Supreme Court of North Carolina
Apr 1, 1912
72 S.E. 305 (N.C. 1912)

Opinion

(Filed 17 April, 1912.)

1. Deeds and Conveyances — Registration — Notice.

Actual notice of a prior conveyance of land, however full, cannot supply the notice of registration required by the statute, or affect the validity of a deed subsequently taken, but prior in time of registration.

2. Standing Timber — Deeds and Conveyances — Requisites.

Valid conveyances of the title to standing timber must be sufficient in form to pass realty, and are governed by all the laws relative to the transfer of title to land.

3. Deeds and Conveyances — Registration — Possession — Notice.

Purchasers for value of lands sufficient in form and properly registered are not affected with notice by possession of those claiming under a prior deed, either invalid in form or not registered at the time of the other conveyance.

4. Deeds and Conveyances — Standing Timber — Waste — Consideration — Reconveyance — Registration — Notice — Equity.

A reconveyance of the same standing timber between the same parties expressing a consideration of $1 and a release of the grantor "from all claims for damages on account of waste" which had been committed in violation of the restrictions of the first deed, is for a valuable consideration, and the grantees therein do not take subject to any equities of purchasers under a prior acquired and subsequently registered deed, given by their grantor.

APPEAL from O. H. Allen, J., at November Term, 1911, of (210) GRANVILLE.

D. G. Brummitt and T. T. Hicks for the plaintiff T. Lanier and Graham Devin for the defendant.


JUSTICE HOKE and ALLEN did not sit.


At the conclusion of the evidence his Honor sustained a motion to nonsuit. The plaintiff excepted and appealed. The facts are sufficiently stated in the opinion of the Court.


Civil action brought to restrain the defendants from interfering with the plaintiff in cutting and removing timber from certain lands, and to declare the plaintiff to be the owner of the timber rights on said lands. The defendants denied the title of the plaintiff to the timber in question. The plaintiff presented several contentions upon which he based his right to cut the timber in question, but in the view we take of the case it is necessary to consider only one.

The timber lands in controversy belonged to the defendants, who conveyed all of the timber of whatever kind and description growing and standing on the said lands, subject to certain restrictions, to H. C. Wolfe of Pennsylvania. The said conveyance is dated 28 June, 1906, and was duly registered on 29 September, 1906, and fully describes the land upon which the said timber was growing.
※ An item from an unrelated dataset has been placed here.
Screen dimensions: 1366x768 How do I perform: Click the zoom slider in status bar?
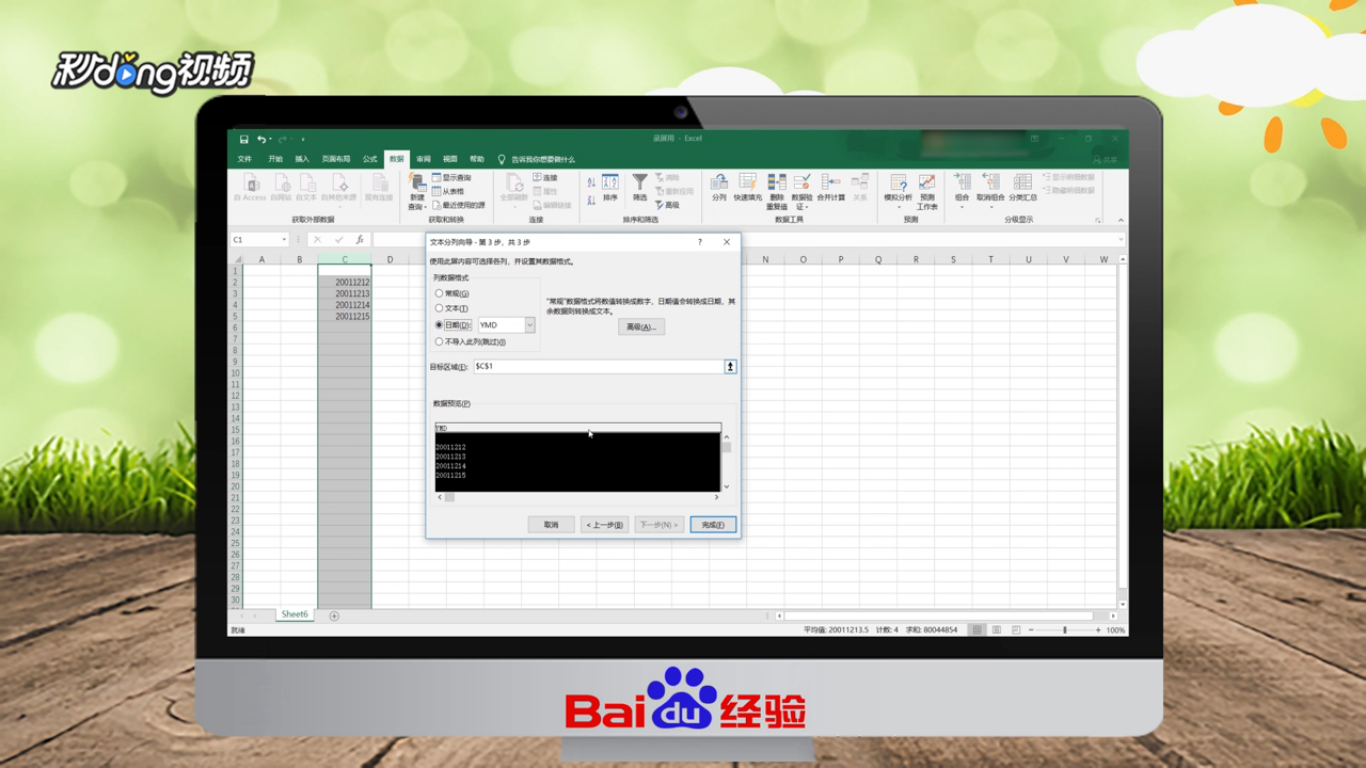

It is claimed that Wolfe purchased the timber for himself and others, and that he and his associates contracted to form a corporation to whom this timber was to be conveyed, and by which it was to be (211) manufactured. It appears that the company was incorporated and stock taken as agreed by the incorporators. Wolfe was elected manager of the corporation. He continued to be such until July, 1909, when he resigned. During that time a large part of the timber was taken from the land and sold. On 16 January, 1909, this company, by its manager, Wolfe, conveyed certain of the timber to the plaintiff, which the plaintiff proceeded to cut and remove under his contract, which conveyance was not registered until 1 May, 1911.

On 25 January, 1911, the said Wolfe reconveyed to the defendants all of the standing timber and timber rights on the said land, specifically describing the land as being fully described in a deed from the defendants to H. C. Wolfe, recorded in Book 60, page 384, in the office of Register of Deeds of Granville County. This deed was registered on 26 January, 1911.

1. The conveyance, or timber contract, whatever it may be called, under which the plaintiff claims the timber in controversy was not registered until May, 1911, at which time the deed from Wolfe, conveying all of the property he had purchased from them, had been duly executed and recorded, to wit, on 26 January, 1911.

The plaintiff contends that the defendants had notice of the existence of the said timber contract made with the plaintiff, and that when they took the reconveyance from Wolfe they took subject to the plaintiff's rights.

It is not necessary to discuss the fact as to whether there is any evidence as to actual notice to the defendant, for no notice of the character claimed by the plaintiff, however full, can supply the notice by registration required by the statute.

This Court has held in several cases that standing trees are a part of the realty, and conveyances of title thereto must be sufficient in form to convey realty, and that such conveyances are governed by all the laws relating to the transfer of title to land itself. Hawkins v. Lumber Co., 139 N.C. 161.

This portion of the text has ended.